• _INPUT RECORDS_:
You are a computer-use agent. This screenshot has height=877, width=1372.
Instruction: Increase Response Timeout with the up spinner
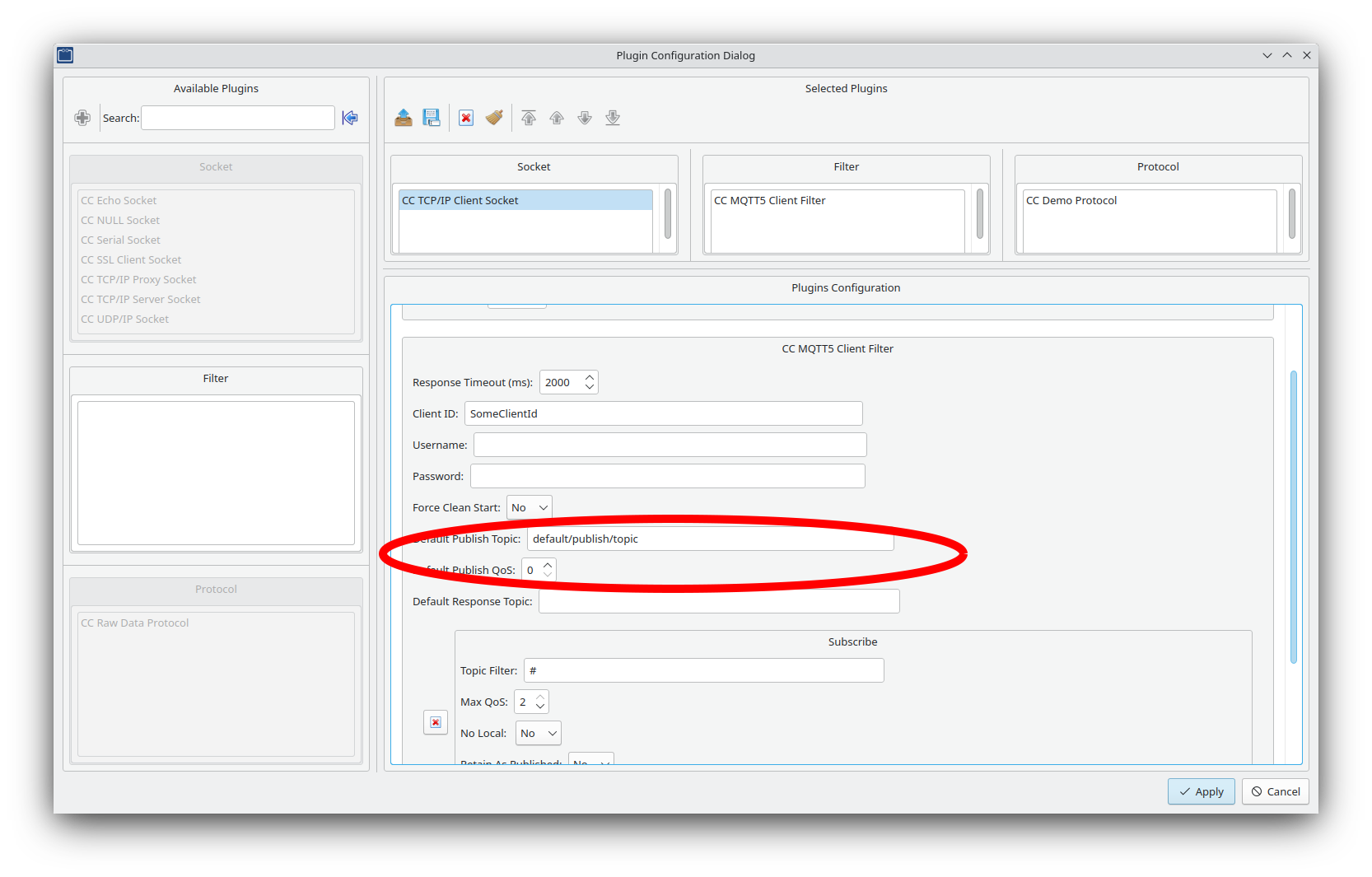click(590, 377)
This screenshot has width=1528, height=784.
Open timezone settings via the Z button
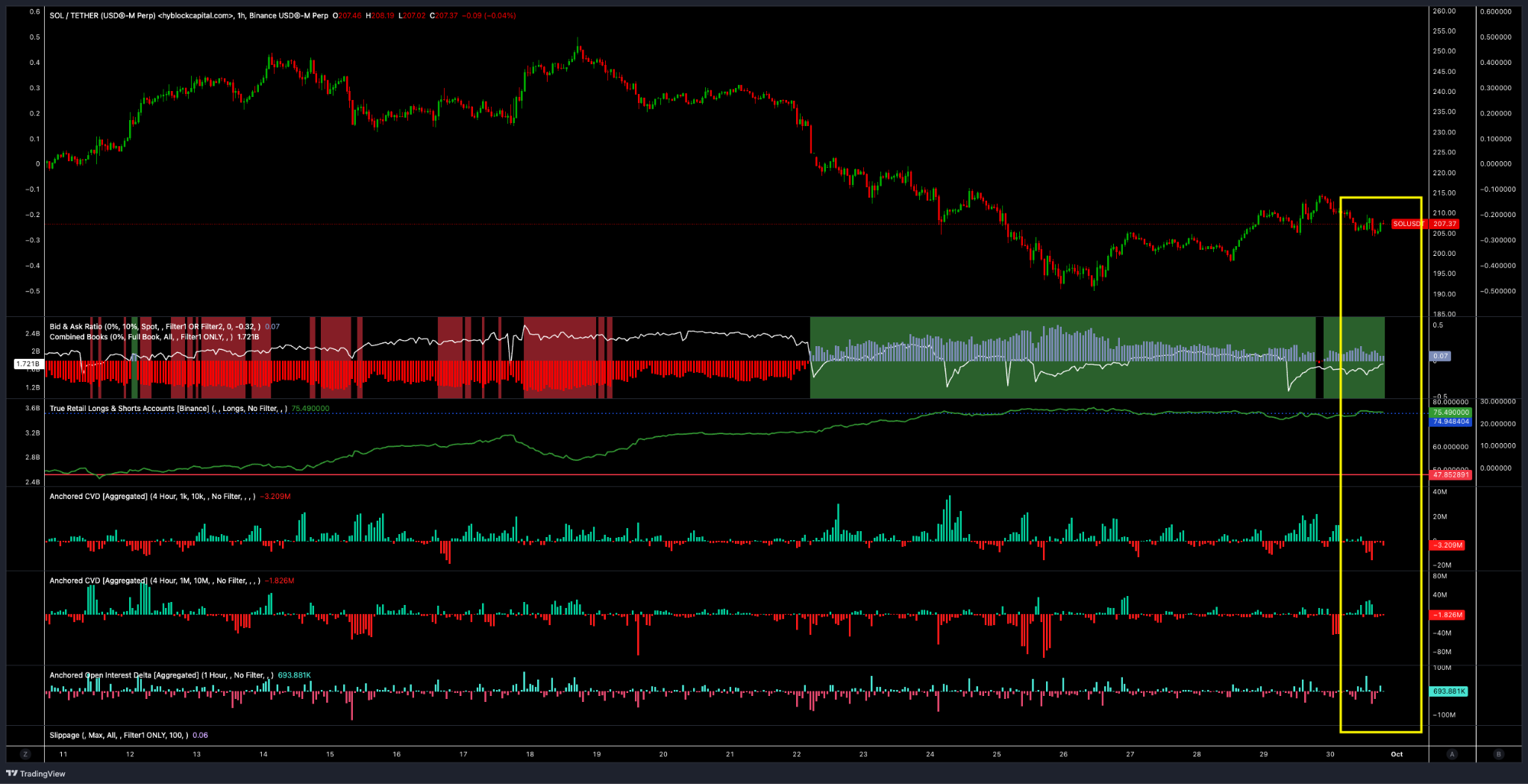tap(26, 754)
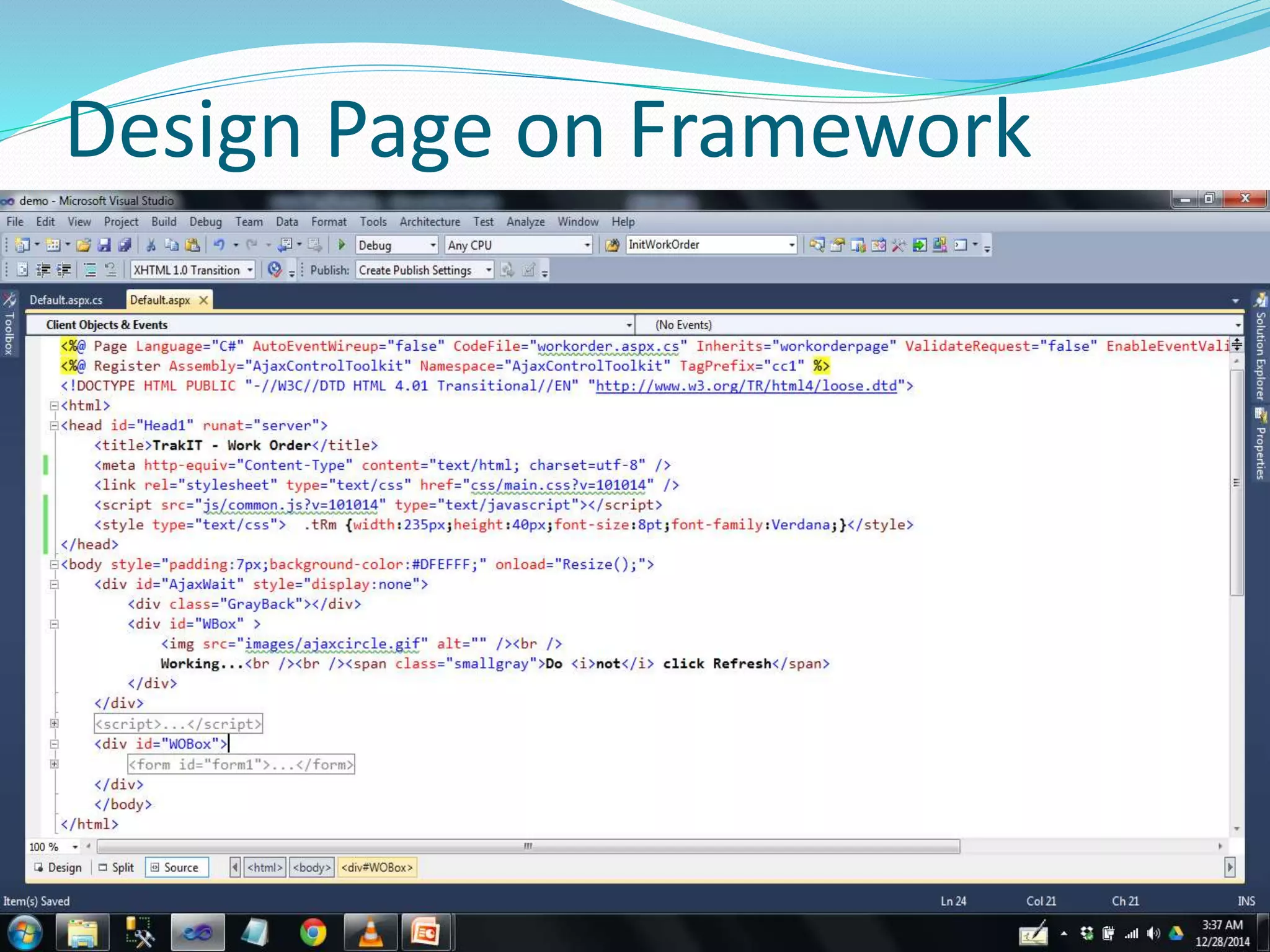
Task: Open XHTML 1.0 Transition schema dropdown
Action: coord(249,270)
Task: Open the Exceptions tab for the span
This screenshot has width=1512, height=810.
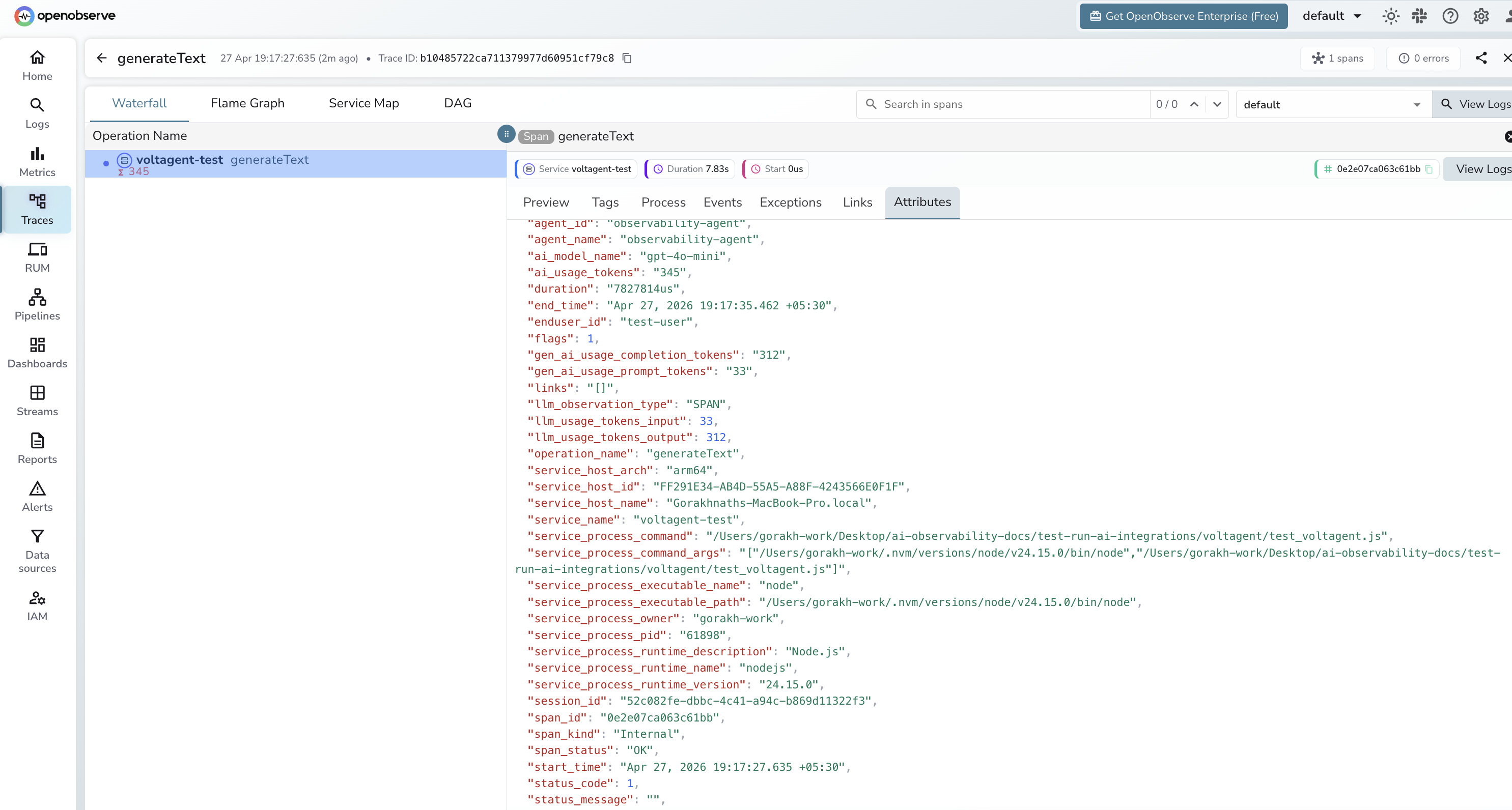Action: [790, 202]
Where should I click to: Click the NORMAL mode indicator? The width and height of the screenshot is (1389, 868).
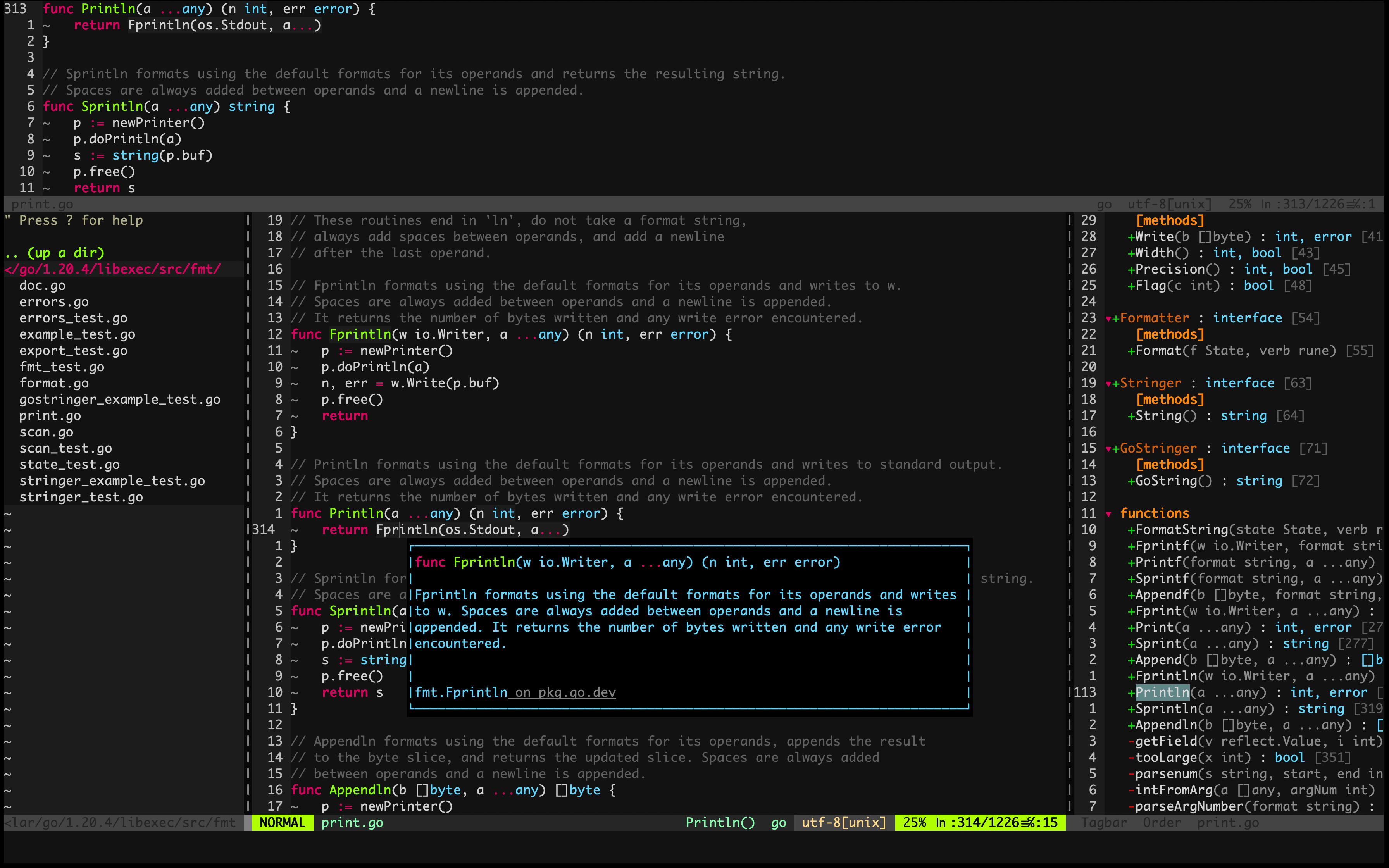[x=282, y=823]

• _REQUIRED WORK_: Give an exact copy of the line containing "Where should I" and every line after it through the end of the entries. Pictures are to be dropped.

• _WRITTEN REPLY_:
Where should I click to: Click the NORMAL mode indicator? The width and height of the screenshot is (1389, 868).
[x=282, y=823]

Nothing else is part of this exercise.